A quién no le ha pasado que, después de disfrutar de un gran día de convivencias o de estar en un claustro con creyentes y no creyentes, de repente tienes la misa y surgen algunas lecturas que puedan dar pie a la risa, que no se entienden o que incluso parecen decir justo lo contrario al lema de la jornada. Y sin querer, surgen las caras raras, la risa o el estupor en algunos casos. Ejemplos hay muchos, y aquí la casualidad parece que se lo toma siempre muy en serio.

Sin embargo, en el otro extremo está el catequista que elige siempre sus lecturas para dárselas tan masticaditas y que así todo encaje en el discurrir de la celebración. Y aquí el riesgo no está en la extrañeza, sino en que siempre son las mismas lecturas porque el catequista no sabe tanto de Biblia y nos perdemos toda la sabiduría que viene en la Liturgia, y hablamos siempre de las mismas parábolas y de los mismos pasajes. Y ya de las lecturas del Antiguo Testamento y de los Salmos mejor no hablar, que a veces son cambiados por un cuento o una bonita canción…

No voy a plantear remedios, pero sí me gustaría señalar dos aspectos en esta tensión. El primero es que la Iglesia tiene una sabiduría y una armonía en la Liturgia y ofrece muchas más posibilidades de las que creemos para no tener que inventarnos una misa cada vez. Todo tiene sentido, aunque no lo conozcamos. Tan sólo es sentarse y descubrir las plegarias, lecturas, oraciones y propuestas que aparecen en el misal.

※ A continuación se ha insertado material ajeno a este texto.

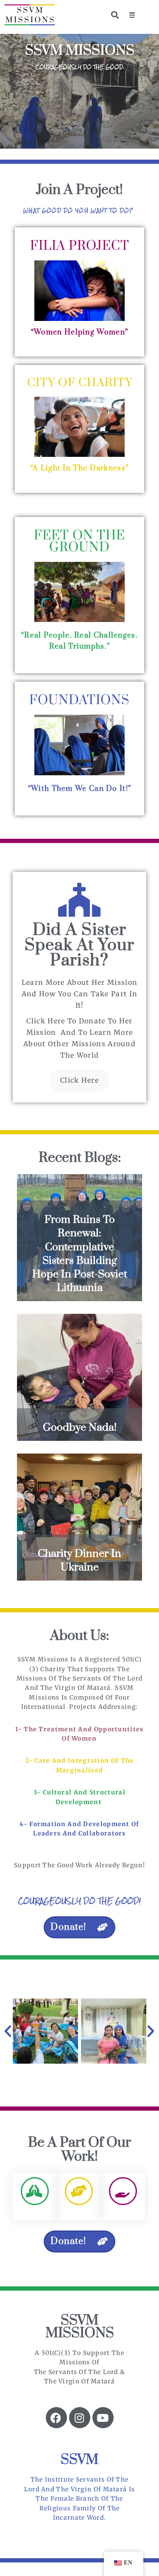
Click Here (79, 1080)
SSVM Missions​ (79, 2327)
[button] (132, 14)
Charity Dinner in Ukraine (79, 1560)
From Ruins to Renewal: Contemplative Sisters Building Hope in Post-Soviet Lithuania (79, 1253)
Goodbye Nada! (80, 1427)
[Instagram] (79, 2417)
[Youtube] (103, 2417)
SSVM (79, 2459)
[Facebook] (56, 2417)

Y en segundo lugar, que no se trata de atender solo lo que viene de nosotros y complace nuestros oídos. A veces, necesitamos una palabra que venga de fuera y que nos descoloque, que nos diga algo nuevo aunque de primeras no lo entendamos, porque de lo contrario manda nuestra ignorancia o nuestra comodidad. Es la novedad de la palabra nueva, y ya será problema del que le toque predicar, que para eso tiene la formación suficiente para ayudar a interpretar y su tarea, entre otras, es cuidar la Palabra De Dios.

En definitiva, es la fecunda tensión entre la inmanencia y la trascendencia, pero para que sea fecunda tienen que existir ambas, lo que viene de nosotros –inmanencia– y lo que no viene de nosotros –trascendencia–.